В просторной землянке, отведенной группе Фазлиахметова, было тепло и уютно. Расположившись вокруг стола из свежевыструганных досок, разведчики подпевали патефону, но при появлении генерала лихо вскочили со своих мест. Их командир, пожалуй, такой, каким и представлял его себе заместитель начальника штаба фронта, порывисто шагнул вперед для доклада. Кто-то потянулся к пластинке на патефоне.

– Не надо! С душой поет, и голос приятный, – сказал генерал, одним жестом останавливая и доклад, и прекращение песни. Где шинель повесить? Чайком угостите?

«И я, и все, кто был тогда в землянке, – вспоминает Фарид Салихович, – думали, что такой гость начнет проверять нас, экзаменовать. А он присел к столу, к песне прислушался. Потом знак подал: ну-ка подхватывайте, мол, и сам запел негромко:

 
Парня встретила дружная
Фронтовая семья.
Всюду были товарищи
Всюду были друзья…
 

Затем пили чай, генерал расспрашивал про наших родных и близких…»

В тот вечер только раз коснулся заместитель начальника штаба фронта предстоящего разведчикам задания, спросив Фазлиахметова:

– Какой псевдоним выбрали?

Фарид назвал, теперь уже не помнит какую, фамилию с окончанием на «ский».

– Ой, не очень нравится. Люблю, когда псевдоним у разведчика со смыслом. А то недавно докладывают: старший разведгруппы – Щукарь. Нелепо! Так и видишь шолоховского деда на крючке. Вроде бы недобрый намек. Заменил! Я бы на вашем месте вот чью фамилию взял, – и генерал указал на висевший в землянке плакат с портретом Александра Матросова.

Фазлиахметов ответил, что сам ни за что бы не решился взять фамилию героя. Слишком ответственность высока.

– А ты решайся! Так и затвердим – Матросов.

И, круто меняя тему, обратился ко всем:

– Каких-либо личных просьб, вопросов ко мне нет?

– Товарищ генерал, – решился Фазлиахметов, – я второй месяц друга не встречаю. Александра Чеклуева. На той стороне?

– Чеклуев?

– Так точно. Мы с ним трижды выбрасывались в тыл, награждены одним приказом…

– Встревожился, значит? Это хорошо, что о товарищах думаешь. Все в порядке у Чеклуева. Это ведь ему Щукаря подсовывали. Заменили хорошим именем, и дела идут преотлично, – пошутил генерал. – Молодец твой Чеклуев! И в тебя верю, Матросов!

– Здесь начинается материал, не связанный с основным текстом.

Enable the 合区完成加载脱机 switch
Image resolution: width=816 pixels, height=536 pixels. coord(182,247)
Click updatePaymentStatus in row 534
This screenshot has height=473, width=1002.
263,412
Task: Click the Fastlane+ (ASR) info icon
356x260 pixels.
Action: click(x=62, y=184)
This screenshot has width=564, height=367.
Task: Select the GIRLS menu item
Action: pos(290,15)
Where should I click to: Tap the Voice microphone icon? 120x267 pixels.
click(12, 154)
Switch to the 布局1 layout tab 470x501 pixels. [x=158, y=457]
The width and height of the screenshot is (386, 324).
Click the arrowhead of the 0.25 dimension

Ночь перед вылетом в глубокий тыл врага. Это почти всегда – заново прожитая жизнь, только месяцы в ней сжимаются в минуты, дни пролетают за несколько ударов сердца. Какие-то – за три, какие-то – за десять. Не по порядку в сложно запутанной очередности вызывает их память на повторный смотр.

…Явочная квартира. Вбегает лейтенант Морозов. Бледный, дрожащие губы едва шевелятся – слов не разобрать. Да возьми же себя в руки, докладывай! Оказывается, Прищепчик погиб. Сначала ранили его гестаповцы, потом окружать стали. Выждал разведчик, пока подошли они поближе. Выкрикнул какие-то слова, издали не расслышать, какие именно, рванул чеку гранаты и на разжатой ладони протянул подбегающим фашистам: нате, гады!

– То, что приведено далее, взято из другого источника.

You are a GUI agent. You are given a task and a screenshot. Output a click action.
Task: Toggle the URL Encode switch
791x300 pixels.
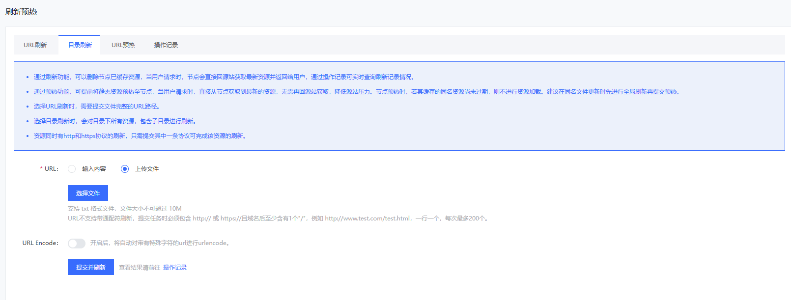pyautogui.click(x=77, y=244)
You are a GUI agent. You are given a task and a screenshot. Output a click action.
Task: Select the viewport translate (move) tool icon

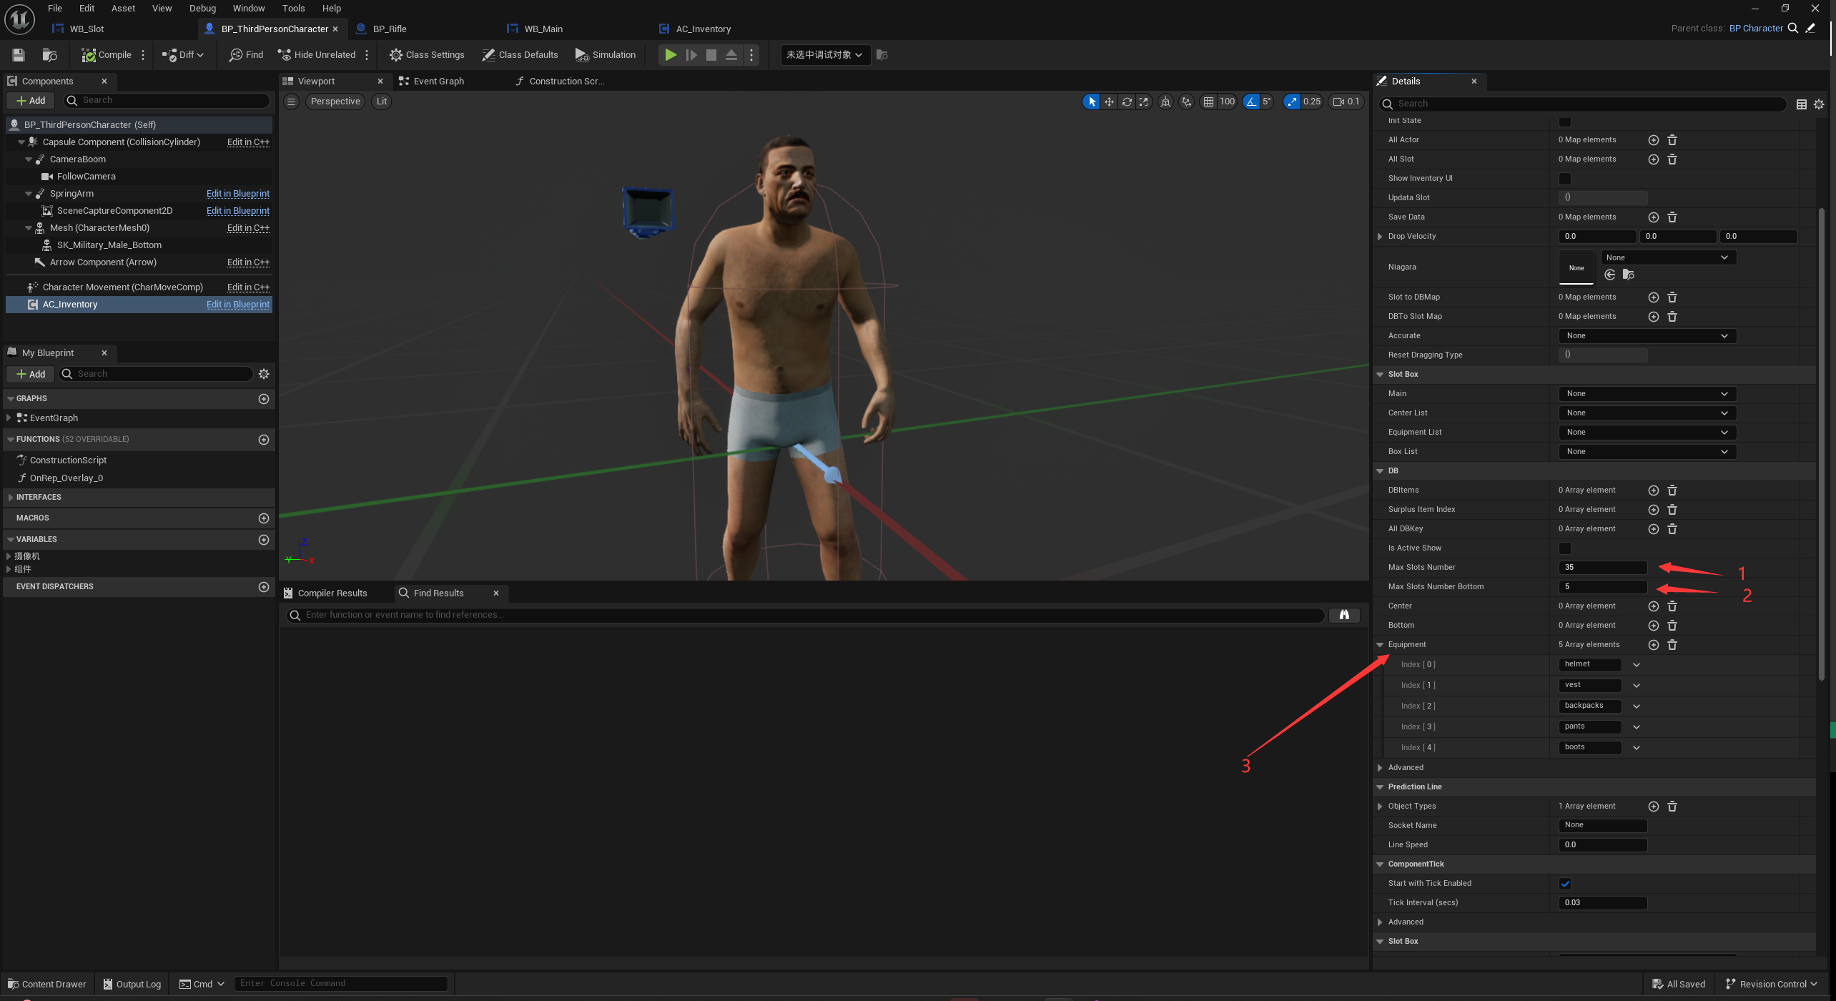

Чудес не бывает, и все-таки ночью Фазлиахметов послал людей, а вдруг жив остался?! Ни с чем вернулись. Что же сказал, что выкрикнул Прищепчик перед гибелью? Так хотелось услышать эти последние слова героя… Ведь месяцы, долгие месяцы проведены вместе… Истинный патриот был – и пусть земляки его об этом знают.

…А Самуйлик? О чем подумал этот разведчик, когда понял, что жить остается не более минуты? Он все шутил, что заворожен от пуль разнастоящей испанской цыганкой. Серьги – с блюдце величиной! Поколдовала, поцеловала и предрекла бессмертие добровольцу республиканской армии. Перед боем с фашистами, под Мадридом. И туда – добровольцем, и в разведку – добровольцем. Смелый, как дьявол. Как Саша Чеклуев. Там, в Испании, сбылось цыганкино обещание, здесь не сбылось…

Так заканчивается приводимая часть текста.